(Extracted records begins)
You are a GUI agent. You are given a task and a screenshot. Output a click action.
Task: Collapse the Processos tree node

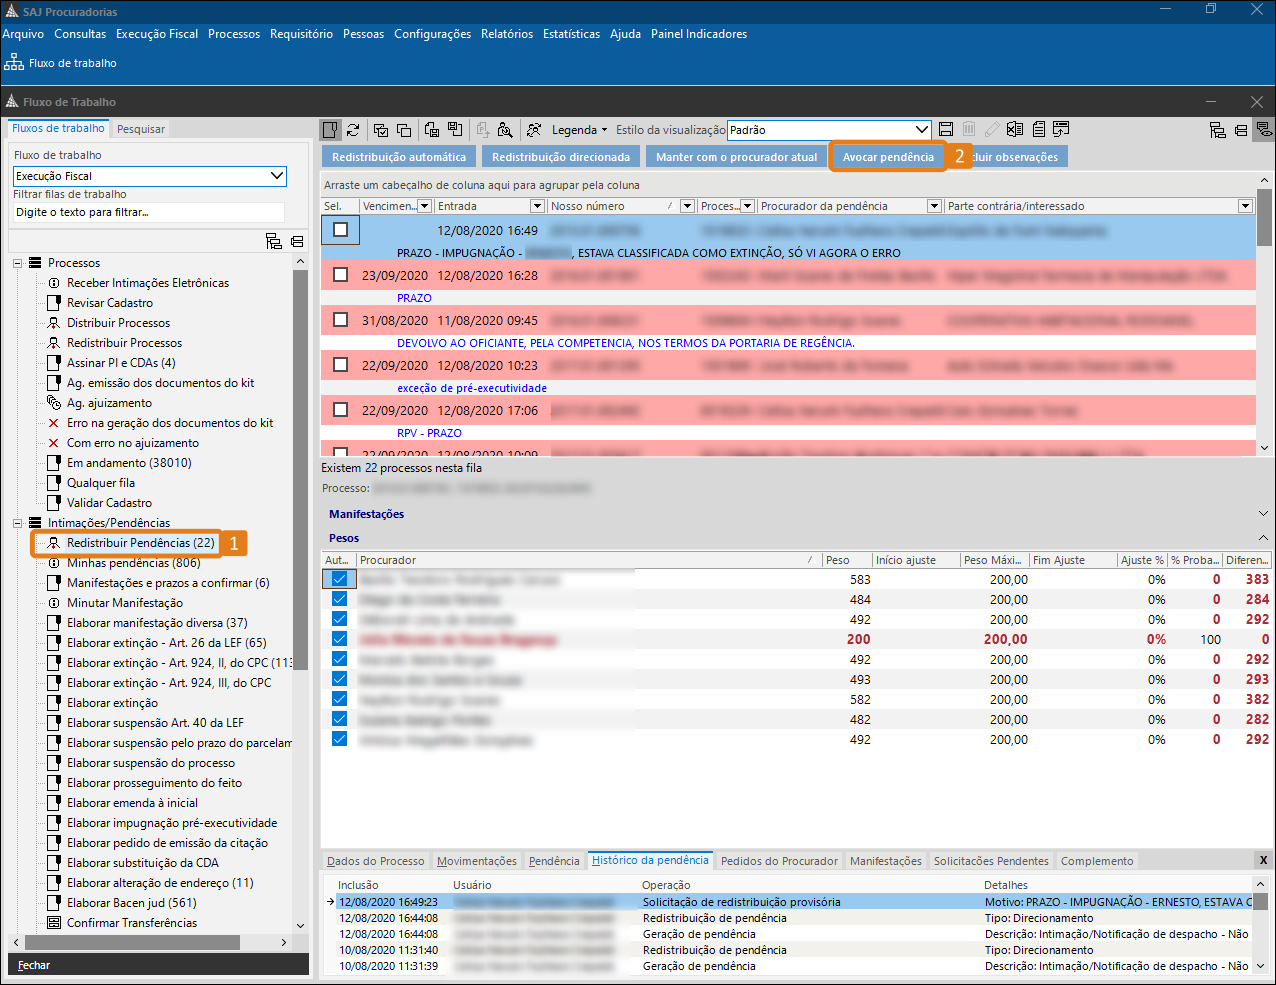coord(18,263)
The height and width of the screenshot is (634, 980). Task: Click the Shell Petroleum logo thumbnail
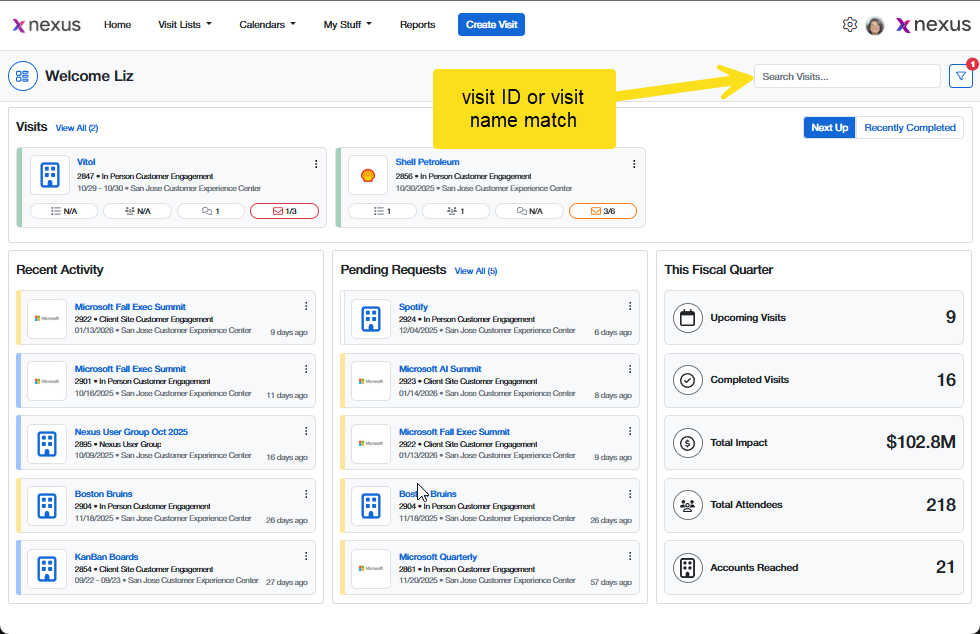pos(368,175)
(Extracted records ends)
**Task details**
Repeat, exactly and with no pictures, each line from the line that holds "The height and" through the last line of the records above.

**Exercise response**
The height and width of the screenshot is (634, 980). Task: Click the Shell Petroleum logo thumbnail
pos(368,175)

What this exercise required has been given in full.